12 Jun 2011 • 4 min read

ROSL83 — Reflections on startup life, week 83

I don’t think I ever expected that among the many skills I would acquire, that being a tight rope artist would also be one. Turns out that startups are the worlds greatest balancing act.

We are constantly bombarded with decisions and often the answers are in conflict. If we do this, then that happens, if we do that then this won’t. Typically this is really a question of resource allocation (we can do a or b, if we do a we can’t do b yet), which when you get down to it, is really about speed of execution. It’s not great, but as long as you can keep things in balance and move both a and b over time (or my personal favourite complete a, then worry about b), you’re heading in the right direction.

Every now and then however, there are situations that send you off balance and spiraling out of control. To resolve them you’re faced with tough choices, like the one last week that caused us to reenter closed beta.

The basic problem was performance and stability of Trunk.ly.
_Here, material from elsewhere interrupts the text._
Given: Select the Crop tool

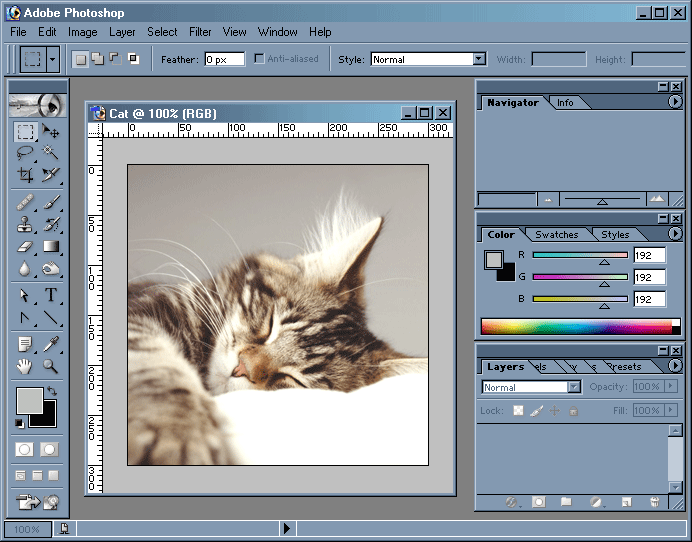Looking at the screenshot, I should tap(25, 175).
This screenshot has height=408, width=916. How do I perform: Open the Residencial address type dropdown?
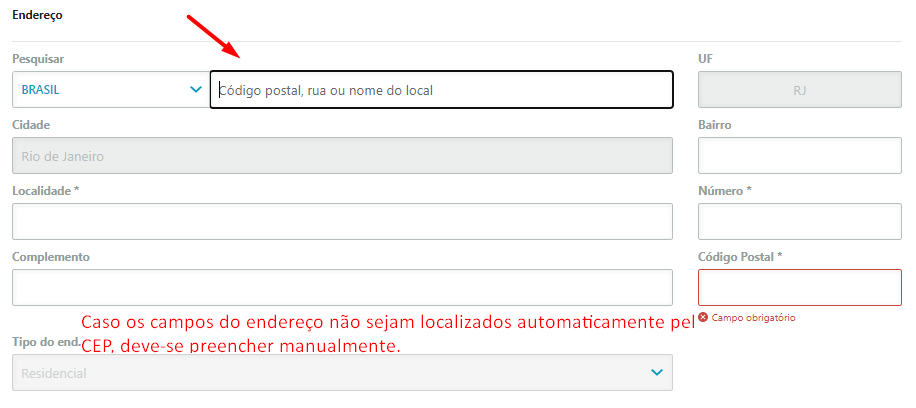pyautogui.click(x=342, y=372)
Over the last few weeks in particular, we’ve been fighting more and more issues with the processing pipeline — larger and larger volumes of inbound links which meant that the site was slowing down, it was becoming unstable and weren’t able to keep links up to date as often as we (and users) would like. The biggest problem is that it was continually sucking our time from things that would improve the site, to spending lots of time on maintenance of the site. As an example of this, a “critical” task we’d decided to address two weeks ago was still on the todo list because of these real-time stability priorities.
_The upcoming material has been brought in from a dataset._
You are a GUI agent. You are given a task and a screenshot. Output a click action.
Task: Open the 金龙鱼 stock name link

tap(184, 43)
Eventually we decided to temporarily close off new signups for three main reasons:

We weren’t handling the link volume we had anyway, taking in more links seemed silly.
There was a suspicion that the onboarding of links from new users was causing the issue, or at the least making it worse.
The experience for new users is one area that’s definitely an issue in Trunk.ly anyway, but with these processing problems, it was now way below optimal. We’d be better off collecting email addresses, resolving a few issues and then inviting people.
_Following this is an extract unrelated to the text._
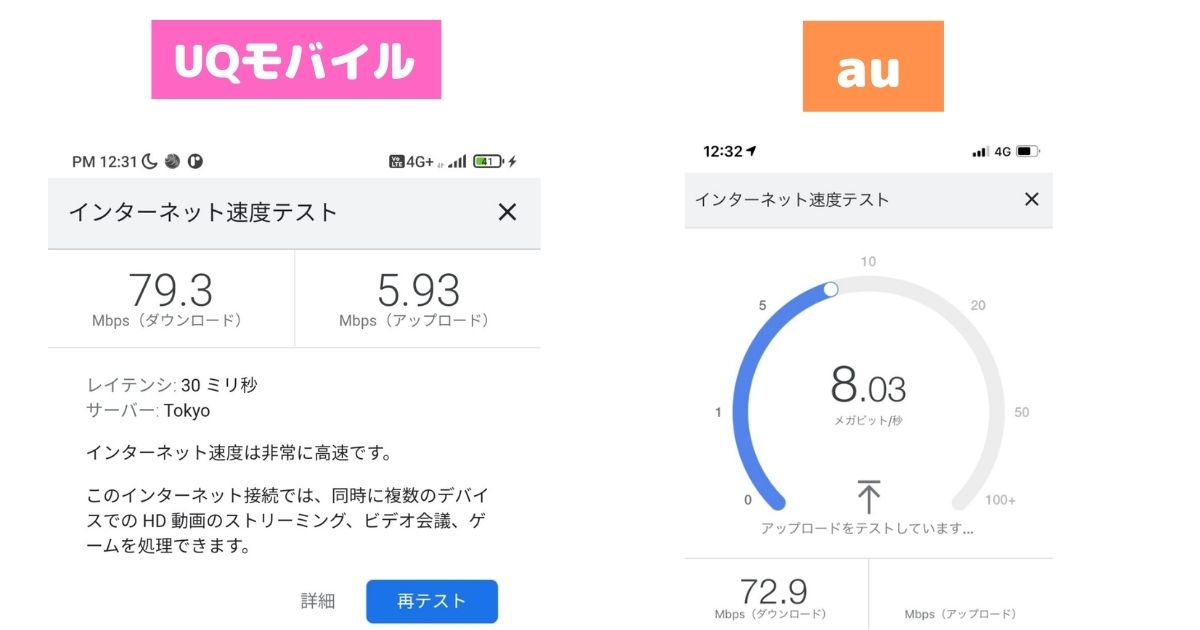The width and height of the screenshot is (1200, 630).
Task: Click the iPhone signal bars icon
Action: click(x=979, y=152)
None of this is unique. The reality for all startups I suspect is that you hit this point where your own success begins to “eat you alive”; you’re now spending so much time on maintenance and performance that your not driving the product forward. To break out of this you have to change modes. Here’s four things we had to do to get through this.

Stop!

This was the toughest — we failed to recognise there was a real issue for a long time. So stop ignoring the signals, stop pushing it off.

Think!

Apply some critical analysis to the issue. Why is it happening, what might be the likely cause, what probably ISN’T the cause. You may find at this stage you’re already quickly honing in on the likely issue. The key realisation for us was that there really was something critically wrong — given the number of users and some rough calculations there was just no way we should be collecting the number of links the pipeline was seeing. This meant that the answer wasn’t going to be “throw more hardware” but rather that there was something quite fundamental in the code not working properly.

Clear the decks

This will challenge the more corporate of you, but for startups, sometimes the quickest way to resolving a problem is to take some hard actions and clear the decks. We did this with shutting down the new users. It was a tough decision, but what it immediately showed us was that new users weren’t the issue after all which let us move on to work out where we really needed to measure. You won’t always be able to do this, but by removing some pieces we could work out where we needed to focus much more quickly.

Gather

The reality is that as a startup you don’t have endless metrics at your fingertips, however you need to be prepared to step up at this stage and put something in place. We now knew the problem was deep in the processing pipeline, but had no visibility on that process. We didn’t know which users were storing the most links, we didn’t know where most of the links were coming from. It took us a day or so to get this in place, but now we have a “good enough” pipeline monitoring solution which lets us see which links are being processed and so forth. This showed us a couple of key things which lead us to further investigate our connectors (which extract links).

Act

Try something, do something — once you’ve got some reasonable information, you’re almost certainly at a point where doing something is better than doing nothing. Having identified a couple of likely places, we dived in to the code and found that our RSS connector was at fault.

So that’s it — last week was involved in performance issues of various kinds, but by actually stopping to recognise that there was a real issue (beyond just “we’re growing”) we’ve finally got stuck in and resolved a real root cause problem, consequently freeing up time to reinvest in the site.

I’ll leave you with this picture which was taken by my Mum in rural India recently when she accompanied Dad on a trip there for work. Dad works in agriculture and was out there visiting some banana plantations (among many other places). These ladies carry the bananas from the plantation back to the truck along paths through the fields; each bunch is between 25kg — 35kg, so two bunches means they are carrying between 50kg — 70kg (110–154lbs). Now that’s a balancing act!